Internal ResponseItem Vec
┌─────────────────────────────────────────┐
│ ContextManager::for_prompt()            │
│                                         │
│ 1. normalize_history()                  │
│    - ensure_call_outputs_present()      │
│    - remove_orphan_outputs()            │
│    - rewrite_image_generation_calls()   │
│    - strip_images_when_unsupported()    │
│                                         │
│ 2. retain(|item| !GhostSnapshot)        │
└─────────────────────────────────────────┘
Ready for OpenAI ResponseItem Vec
    JSON Serialization
   OpenAI API Request

4. Type Safety: The "Relaxed Exterior, Strict Interior" Strategy

Codex employs a fascinating typing strategy that balances safety with maintainability.

4.1 Weak Types at External Boundaries

Fields like model, service_tier, and include are typed as String rather than strict Enums. More notably, tools is typed as Vec<serde_json::Value> instead of managing the 12+ type union defined by OpenAI.

Benefits: - Forward Compatibility: When OpenAI adds a new model or tool type, Codex requires zero code changes. - Reduced Maintenance: Avoids the burden of syncing with OpenAI's massive and frequently updated type definitions. - Decoupled Upgrades: API specification changes don't break Codex compilation.
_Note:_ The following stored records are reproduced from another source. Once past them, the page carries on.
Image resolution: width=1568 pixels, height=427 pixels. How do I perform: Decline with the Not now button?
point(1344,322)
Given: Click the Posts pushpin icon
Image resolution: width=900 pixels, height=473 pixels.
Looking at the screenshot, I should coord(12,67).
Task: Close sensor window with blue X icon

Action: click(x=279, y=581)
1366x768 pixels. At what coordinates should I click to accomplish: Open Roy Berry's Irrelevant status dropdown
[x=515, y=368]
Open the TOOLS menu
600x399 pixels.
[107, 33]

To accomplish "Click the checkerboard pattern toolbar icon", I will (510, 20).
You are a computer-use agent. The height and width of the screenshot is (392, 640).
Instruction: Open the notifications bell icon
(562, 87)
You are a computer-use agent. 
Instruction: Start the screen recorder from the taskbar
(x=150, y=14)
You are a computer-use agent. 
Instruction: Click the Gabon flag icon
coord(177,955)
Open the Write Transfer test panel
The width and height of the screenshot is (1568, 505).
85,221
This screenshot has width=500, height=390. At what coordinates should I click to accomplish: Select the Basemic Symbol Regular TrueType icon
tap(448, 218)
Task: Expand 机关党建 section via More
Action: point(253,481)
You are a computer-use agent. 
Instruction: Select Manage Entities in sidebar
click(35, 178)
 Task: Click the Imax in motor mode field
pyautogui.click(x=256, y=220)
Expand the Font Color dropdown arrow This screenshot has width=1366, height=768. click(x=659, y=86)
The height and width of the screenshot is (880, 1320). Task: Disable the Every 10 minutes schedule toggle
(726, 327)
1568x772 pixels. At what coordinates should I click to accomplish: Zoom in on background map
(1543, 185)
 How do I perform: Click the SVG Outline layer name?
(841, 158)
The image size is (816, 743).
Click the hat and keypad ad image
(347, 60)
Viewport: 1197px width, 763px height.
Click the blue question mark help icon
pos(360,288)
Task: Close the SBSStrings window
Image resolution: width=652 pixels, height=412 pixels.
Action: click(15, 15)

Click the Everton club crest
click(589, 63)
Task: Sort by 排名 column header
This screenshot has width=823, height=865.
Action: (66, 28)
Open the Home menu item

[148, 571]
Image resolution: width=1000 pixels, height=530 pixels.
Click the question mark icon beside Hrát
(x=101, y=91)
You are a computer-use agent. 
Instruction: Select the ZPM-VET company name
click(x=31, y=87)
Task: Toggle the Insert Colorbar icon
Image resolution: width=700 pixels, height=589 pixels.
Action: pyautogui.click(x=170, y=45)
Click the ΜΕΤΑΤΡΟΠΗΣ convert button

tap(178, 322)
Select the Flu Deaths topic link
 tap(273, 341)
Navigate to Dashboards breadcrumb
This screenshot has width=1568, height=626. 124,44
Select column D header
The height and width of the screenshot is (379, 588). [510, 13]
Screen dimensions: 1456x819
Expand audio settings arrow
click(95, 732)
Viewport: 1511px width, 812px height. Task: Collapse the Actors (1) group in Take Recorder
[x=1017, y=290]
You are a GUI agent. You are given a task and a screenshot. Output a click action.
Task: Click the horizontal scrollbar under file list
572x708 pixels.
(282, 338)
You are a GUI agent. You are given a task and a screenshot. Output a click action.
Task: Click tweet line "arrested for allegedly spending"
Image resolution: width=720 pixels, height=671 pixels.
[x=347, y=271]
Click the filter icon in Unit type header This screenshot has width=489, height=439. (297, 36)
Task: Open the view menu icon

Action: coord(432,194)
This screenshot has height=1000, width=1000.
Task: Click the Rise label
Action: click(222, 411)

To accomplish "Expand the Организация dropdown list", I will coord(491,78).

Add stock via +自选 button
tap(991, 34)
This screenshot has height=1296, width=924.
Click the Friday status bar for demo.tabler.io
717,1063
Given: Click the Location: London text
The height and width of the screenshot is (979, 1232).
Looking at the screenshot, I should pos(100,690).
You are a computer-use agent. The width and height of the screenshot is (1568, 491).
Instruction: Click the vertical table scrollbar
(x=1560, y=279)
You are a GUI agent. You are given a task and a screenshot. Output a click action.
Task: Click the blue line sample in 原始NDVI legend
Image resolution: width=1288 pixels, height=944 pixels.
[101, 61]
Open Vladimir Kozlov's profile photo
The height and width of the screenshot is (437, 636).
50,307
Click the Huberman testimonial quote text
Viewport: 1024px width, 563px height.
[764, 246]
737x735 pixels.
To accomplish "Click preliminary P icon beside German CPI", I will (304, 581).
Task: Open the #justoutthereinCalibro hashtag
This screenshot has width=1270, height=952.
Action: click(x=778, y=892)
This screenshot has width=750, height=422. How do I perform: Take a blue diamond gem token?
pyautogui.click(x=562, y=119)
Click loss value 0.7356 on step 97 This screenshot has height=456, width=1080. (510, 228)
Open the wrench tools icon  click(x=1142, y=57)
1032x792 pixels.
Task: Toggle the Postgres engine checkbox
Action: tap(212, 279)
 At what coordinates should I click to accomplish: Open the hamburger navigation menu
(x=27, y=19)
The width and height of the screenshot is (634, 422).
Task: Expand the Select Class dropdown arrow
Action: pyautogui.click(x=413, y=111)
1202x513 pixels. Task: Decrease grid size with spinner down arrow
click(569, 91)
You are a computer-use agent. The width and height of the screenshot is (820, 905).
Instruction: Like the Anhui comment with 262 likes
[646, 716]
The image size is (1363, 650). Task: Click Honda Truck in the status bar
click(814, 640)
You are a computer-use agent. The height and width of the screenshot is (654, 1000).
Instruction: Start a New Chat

Costs: - Invalid values are rejected at runtime (by the server) rather than at compile time.

4.2 Strong Types Internally

Conversely, the input field uses the strict ResponseItem enum. This guarantees full type safety in memory, which is essential for the ContextManager to safely perform complex operations like editing, token compression, and rollback without breaking the data structure.

4.3 Engineering Conclusion

This layered strategy prioritizes flexibility and compatibility at system boundaries (the API interaction) while maintaining strict type safety and maintainability internally (state management). By owning its state and simplifying the API surface, Codex achieves a robust, specialized architecture optimized solely for the complexities of an AI coding agent.